> Data for this task:
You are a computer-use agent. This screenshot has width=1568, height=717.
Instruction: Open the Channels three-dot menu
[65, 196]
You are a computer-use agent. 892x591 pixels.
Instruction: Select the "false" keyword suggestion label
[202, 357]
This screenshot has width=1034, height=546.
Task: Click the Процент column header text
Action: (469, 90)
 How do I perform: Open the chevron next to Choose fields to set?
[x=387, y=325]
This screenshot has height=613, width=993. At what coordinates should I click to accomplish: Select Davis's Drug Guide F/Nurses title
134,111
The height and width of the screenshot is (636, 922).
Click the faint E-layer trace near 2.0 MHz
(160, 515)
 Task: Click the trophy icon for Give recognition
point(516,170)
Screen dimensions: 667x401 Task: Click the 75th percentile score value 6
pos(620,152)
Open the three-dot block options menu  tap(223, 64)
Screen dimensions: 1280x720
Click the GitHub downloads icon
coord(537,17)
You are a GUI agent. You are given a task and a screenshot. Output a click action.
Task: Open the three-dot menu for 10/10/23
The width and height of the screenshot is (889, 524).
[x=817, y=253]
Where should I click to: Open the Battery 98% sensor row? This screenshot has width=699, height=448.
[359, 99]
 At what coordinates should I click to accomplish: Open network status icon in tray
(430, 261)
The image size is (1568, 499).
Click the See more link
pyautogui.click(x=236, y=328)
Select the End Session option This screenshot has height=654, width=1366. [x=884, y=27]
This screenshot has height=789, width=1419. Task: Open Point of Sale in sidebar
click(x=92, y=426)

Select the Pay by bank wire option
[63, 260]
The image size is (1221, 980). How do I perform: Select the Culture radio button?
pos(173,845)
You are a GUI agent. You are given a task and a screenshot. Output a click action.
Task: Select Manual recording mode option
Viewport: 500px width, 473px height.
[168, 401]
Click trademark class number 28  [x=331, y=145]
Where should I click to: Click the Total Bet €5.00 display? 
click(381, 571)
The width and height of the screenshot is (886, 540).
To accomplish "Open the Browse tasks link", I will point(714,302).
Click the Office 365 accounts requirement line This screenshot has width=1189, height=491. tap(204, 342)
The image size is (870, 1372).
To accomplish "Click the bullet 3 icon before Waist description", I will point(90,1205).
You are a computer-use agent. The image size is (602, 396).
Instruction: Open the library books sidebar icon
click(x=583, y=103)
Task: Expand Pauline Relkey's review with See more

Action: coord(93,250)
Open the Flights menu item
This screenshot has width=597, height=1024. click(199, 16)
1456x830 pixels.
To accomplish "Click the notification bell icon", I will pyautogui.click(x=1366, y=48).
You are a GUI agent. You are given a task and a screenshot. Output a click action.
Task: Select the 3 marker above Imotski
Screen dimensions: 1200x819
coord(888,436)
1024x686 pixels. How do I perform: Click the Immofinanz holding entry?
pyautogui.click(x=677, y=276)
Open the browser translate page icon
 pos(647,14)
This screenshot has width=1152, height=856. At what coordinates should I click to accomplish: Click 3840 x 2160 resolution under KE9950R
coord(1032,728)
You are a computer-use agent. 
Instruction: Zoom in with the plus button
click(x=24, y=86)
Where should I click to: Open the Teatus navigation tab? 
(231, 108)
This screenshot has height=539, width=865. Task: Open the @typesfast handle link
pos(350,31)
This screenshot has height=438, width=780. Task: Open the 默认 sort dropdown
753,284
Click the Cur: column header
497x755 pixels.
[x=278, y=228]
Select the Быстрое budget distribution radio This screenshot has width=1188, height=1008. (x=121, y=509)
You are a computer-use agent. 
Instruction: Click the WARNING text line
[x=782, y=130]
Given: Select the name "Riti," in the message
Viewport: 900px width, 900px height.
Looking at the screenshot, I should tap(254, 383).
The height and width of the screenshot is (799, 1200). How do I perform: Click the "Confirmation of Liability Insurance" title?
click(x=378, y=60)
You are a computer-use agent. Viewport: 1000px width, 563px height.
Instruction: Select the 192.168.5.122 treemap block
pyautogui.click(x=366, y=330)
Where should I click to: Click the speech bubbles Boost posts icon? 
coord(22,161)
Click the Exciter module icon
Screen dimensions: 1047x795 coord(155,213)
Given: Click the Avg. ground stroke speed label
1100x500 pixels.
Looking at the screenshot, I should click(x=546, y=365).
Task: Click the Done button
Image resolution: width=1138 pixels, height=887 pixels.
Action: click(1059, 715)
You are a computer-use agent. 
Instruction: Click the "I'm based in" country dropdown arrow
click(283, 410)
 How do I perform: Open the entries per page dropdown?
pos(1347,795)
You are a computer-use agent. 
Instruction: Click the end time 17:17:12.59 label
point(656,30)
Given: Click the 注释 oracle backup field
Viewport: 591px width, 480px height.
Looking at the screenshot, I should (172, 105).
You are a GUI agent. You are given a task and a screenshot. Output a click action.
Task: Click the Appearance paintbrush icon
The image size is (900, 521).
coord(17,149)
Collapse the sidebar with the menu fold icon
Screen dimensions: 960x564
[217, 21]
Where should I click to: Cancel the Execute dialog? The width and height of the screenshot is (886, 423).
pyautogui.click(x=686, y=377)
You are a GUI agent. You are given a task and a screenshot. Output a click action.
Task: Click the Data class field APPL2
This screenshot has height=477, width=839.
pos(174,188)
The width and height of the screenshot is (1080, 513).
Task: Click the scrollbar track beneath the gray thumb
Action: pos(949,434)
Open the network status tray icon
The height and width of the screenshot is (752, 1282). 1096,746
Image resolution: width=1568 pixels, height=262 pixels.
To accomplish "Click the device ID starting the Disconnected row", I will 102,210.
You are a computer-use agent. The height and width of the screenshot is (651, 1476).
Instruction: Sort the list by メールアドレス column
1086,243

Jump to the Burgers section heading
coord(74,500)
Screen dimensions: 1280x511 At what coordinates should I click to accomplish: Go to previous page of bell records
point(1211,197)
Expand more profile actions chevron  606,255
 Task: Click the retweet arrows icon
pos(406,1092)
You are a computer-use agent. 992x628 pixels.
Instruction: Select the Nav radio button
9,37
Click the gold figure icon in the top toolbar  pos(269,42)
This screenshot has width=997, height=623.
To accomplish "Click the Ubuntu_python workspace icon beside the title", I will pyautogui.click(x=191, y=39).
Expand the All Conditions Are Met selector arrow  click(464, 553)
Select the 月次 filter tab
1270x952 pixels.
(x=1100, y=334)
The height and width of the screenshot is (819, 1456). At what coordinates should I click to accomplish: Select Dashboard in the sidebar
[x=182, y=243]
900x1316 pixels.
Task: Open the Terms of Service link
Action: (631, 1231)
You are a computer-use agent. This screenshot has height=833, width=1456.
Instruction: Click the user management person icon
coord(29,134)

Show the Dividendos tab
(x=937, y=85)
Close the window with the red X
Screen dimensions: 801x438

> Task requirements:
In full and without alteration, retype the entries above.

> Solution for this task:
You are a computer-use agent. This screenshot has width=1568, height=717.
Instruction: Open the Channels three-dot menu
[65, 196]
You are a computer-use agent. 892x591 pixels.
Instruction: Select the "false" keyword suggestion label
[202, 357]
This screenshot has width=1034, height=546.
Task: Click the Процент column header text
Action: (469, 90)
 How do I perform: Open the chevron next to Choose fields to set?
[x=387, y=325]
This screenshot has height=613, width=993. At what coordinates should I click to accomplish: Select Davis's Drug Guide F/Nurses title
134,111
The height and width of the screenshot is (636, 922).
Click the faint E-layer trace near 2.0 MHz
(160, 515)
 Task: Click the trophy icon for Give recognition
point(516,170)
Screen dimensions: 667x401 Task: Click the 75th percentile score value 6
pos(620,152)
Open the three-dot block options menu  tap(223, 64)
Screen dimensions: 1280x720
Click the GitHub downloads icon
coord(537,17)
You are a GUI agent. You are given a task and a screenshot. Output a click action.
Task: Open the three-dot menu for 10/10/23
The width and height of the screenshot is (889, 524).
[x=817, y=253]
Where should I click to: Open the Battery 98% sensor row? This screenshot has width=699, height=448.
[359, 99]
 At what coordinates should I click to accomplish: Open network status icon in tray
(430, 261)
The image size is (1568, 499).
Click the See more link
pyautogui.click(x=236, y=328)
Select the End Session option This screenshot has height=654, width=1366. [x=884, y=27]
This screenshot has height=789, width=1419. Task: Open Point of Sale in sidebar
click(x=92, y=426)

Select the Pay by bank wire option
[63, 260]
The image size is (1221, 980). How do I perform: Select the Culture radio button?
pos(173,845)
You are a GUI agent. You are given a task and a screenshot. Output a click action.
Task: Select Manual recording mode option
Viewport: 500px width, 473px height.
[168, 401]
Click trademark class number 28  [x=331, y=145]
Where should I click to: Click the Total Bet €5.00 display? 
click(381, 571)
The width and height of the screenshot is (886, 540).
To accomplish "Open the Browse tasks link", I will point(714,302).
Click the Office 365 accounts requirement line This screenshot has width=1189, height=491. tap(204, 342)
The image size is (870, 1372).
To accomplish "Click the bullet 3 icon before Waist description", I will point(90,1205).
You are a computer-use agent. The image size is (602, 396).
Instruction: Open the library books sidebar icon
click(x=583, y=103)
Task: Expand Pauline Relkey's review with See more

Action: coord(93,250)
Open the Flights menu item
This screenshot has width=597, height=1024. click(199, 16)
1456x830 pixels.
To accomplish "Click the notification bell icon", I will pyautogui.click(x=1366, y=48).
You are a GUI agent. You are given a task and a screenshot. Output a click action.
Task: Select the 3 marker above Imotski
Screen dimensions: 1200x819
coord(888,436)
1024x686 pixels. How do I perform: Click the Immofinanz holding entry?
pyautogui.click(x=677, y=276)
Open the browser translate page icon
 pos(647,14)
This screenshot has width=1152, height=856. At what coordinates should I click to accomplish: Click 3840 x 2160 resolution under KE9950R
coord(1032,728)
You are a computer-use agent. 
Instruction: Zoom in with the plus button
click(x=24, y=86)
Where should I click to: Open the Teatus navigation tab? 
(231, 108)
This screenshot has height=539, width=865. Task: Open the @typesfast handle link
pos(350,31)
This screenshot has height=438, width=780. Task: Open the 默认 sort dropdown
753,284
Click the Cur: column header
497x755 pixels.
[x=278, y=228]
Select the Быстрое budget distribution radio This screenshot has width=1188, height=1008. (x=121, y=509)
You are a computer-use agent. 
Instruction: Click the WARNING text line
[x=782, y=130]
Given: Select the name "Riti," in the message
Viewport: 900px width, 900px height.
Looking at the screenshot, I should tap(254, 383).
The height and width of the screenshot is (799, 1200). How do I perform: Click the "Confirmation of Liability Insurance" title?
click(x=378, y=60)
You are a computer-use agent. Viewport: 1000px width, 563px height.
Instruction: Select the 192.168.5.122 treemap block
pyautogui.click(x=366, y=330)
Where should I click to: Click the speech bubbles Boost posts icon? 
coord(22,161)
Click the Exciter module icon
Screen dimensions: 1047x795 coord(155,213)
Given: Click the Avg. ground stroke speed label
1100x500 pixels.
Looking at the screenshot, I should click(x=546, y=365).
Task: Click the Done button
Image resolution: width=1138 pixels, height=887 pixels.
Action: click(1059, 715)
You are a computer-use agent. 
Instruction: Click the "I'm based in" country dropdown arrow
click(283, 410)
 How do I perform: Open the entries per page dropdown?
pos(1347,795)
You are a computer-use agent. 
Instruction: Click the end time 17:17:12.59 label
point(656,30)
Given: Click the 注释 oracle backup field
Viewport: 591px width, 480px height.
Looking at the screenshot, I should (172, 105).
You are a GUI agent. You are given a task and a screenshot. Output a click action.
Task: Click the Appearance paintbrush icon
The image size is (900, 521).
coord(17,149)
Collapse the sidebar with the menu fold icon
Screen dimensions: 960x564
[217, 21]
Where should I click to: Cancel the Execute dialog? The width and height of the screenshot is (886, 423).
pyautogui.click(x=686, y=377)
You are a GUI agent. You are given a task and a screenshot. Output a click action.
Task: Click the Data class field APPL2
This screenshot has height=477, width=839.
pos(174,188)
The width and height of the screenshot is (1080, 513).
Task: Click the scrollbar track beneath the gray thumb
Action: pos(949,434)
Open the network status tray icon
The height and width of the screenshot is (752, 1282). 1096,746
Image resolution: width=1568 pixels, height=262 pixels.
To accomplish "Click the device ID starting the Disconnected row", I will 102,210.
You are a computer-use agent. The height and width of the screenshot is (651, 1476).
Instruction: Sort the list by メールアドレス column
1086,243

Jump to the Burgers section heading
coord(74,500)
Screen dimensions: 1280x511 At what coordinates should I click to accomplish: Go to previous page of bell records
point(1211,197)
Expand more profile actions chevron  606,255
 Task: Click the retweet arrows icon
pos(406,1092)
You are a computer-use agent. 992x628 pixels.
Instruction: Select the Nav radio button
9,37
Click the gold figure icon in the top toolbar  pos(269,42)
This screenshot has width=997, height=623.
To accomplish "Click the Ubuntu_python workspace icon beside the title", I will pyautogui.click(x=191, y=39).
Expand the All Conditions Are Met selector arrow  click(464, 553)
Select the 月次 filter tab
1270x952 pixels.
(x=1100, y=334)
The height and width of the screenshot is (819, 1456). At what coordinates should I click to accomplish: Select Dashboard in the sidebar
[x=182, y=243]
900x1316 pixels.
Task: Open the Terms of Service link
Action: (631, 1231)
You are a computer-use agent. This screenshot has height=833, width=1456.
Instruction: Click the user management person icon
coord(29,134)

Show the Dividendos tab
(x=937, y=85)
Close the window with the red X
Screen dimensions: 801x438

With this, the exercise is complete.